§ **WORK TASK**: Your answer must be an exact copy of the records below, with no pictures in it.

§ **MATERIAL SUPPLIED**:
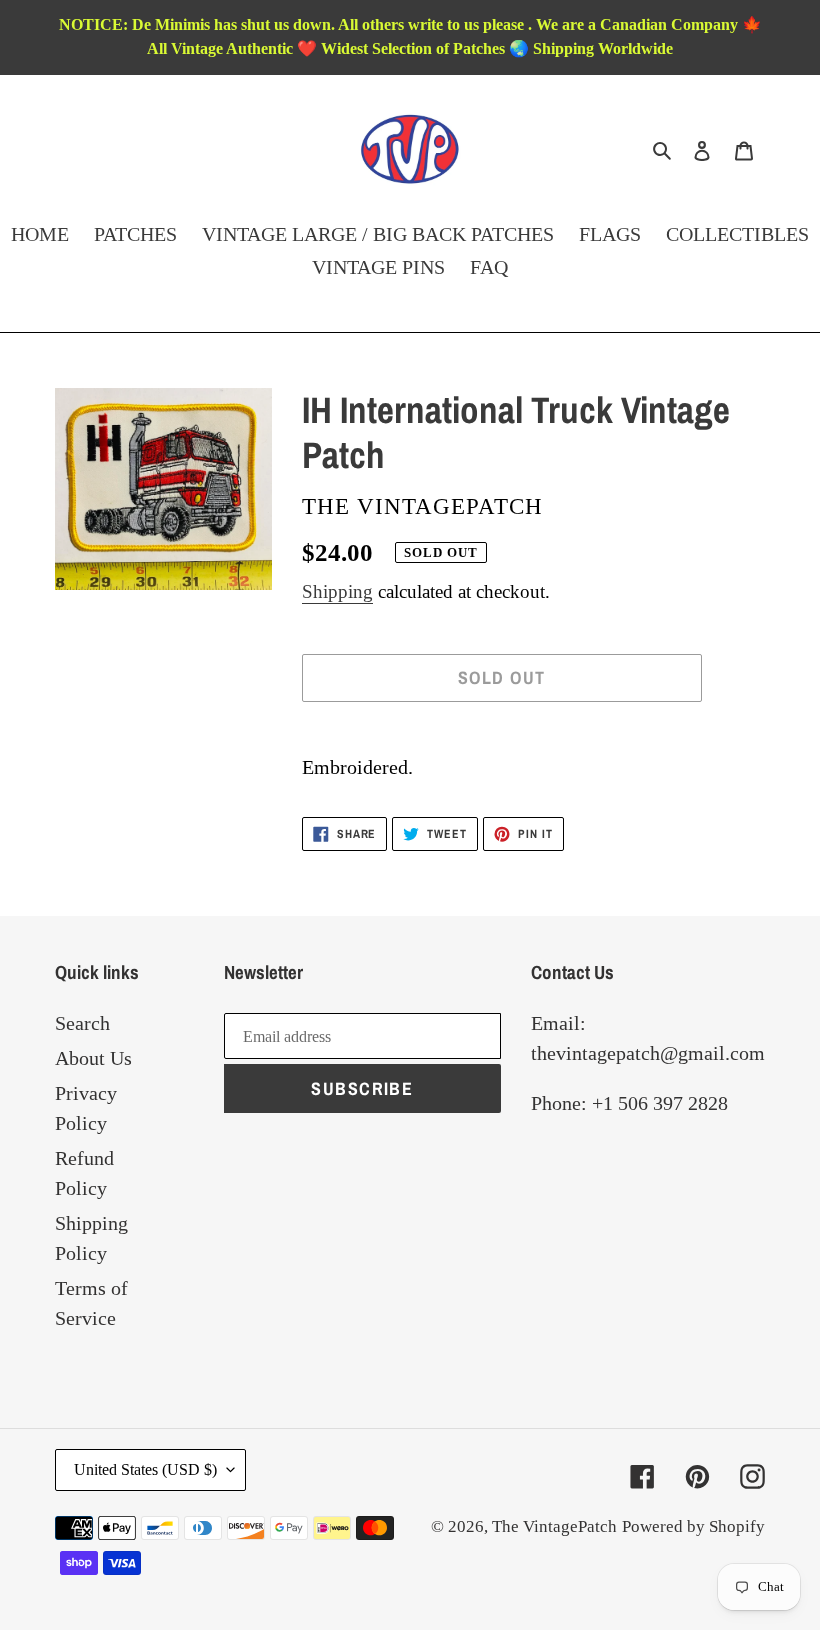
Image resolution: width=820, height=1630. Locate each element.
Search (82, 1023)
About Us (93, 1058)
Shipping (337, 591)
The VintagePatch (554, 1526)
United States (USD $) (145, 1469)
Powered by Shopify (693, 1526)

§ **ANSWER SPACE**:
Image resolution: width=820, height=1630. Locate each element.
Search (82, 1023)
About Us (93, 1058)
Shipping (337, 591)
The VintagePatch (554, 1526)
United States (USD $) (145, 1469)
Powered by Shopify (693, 1526)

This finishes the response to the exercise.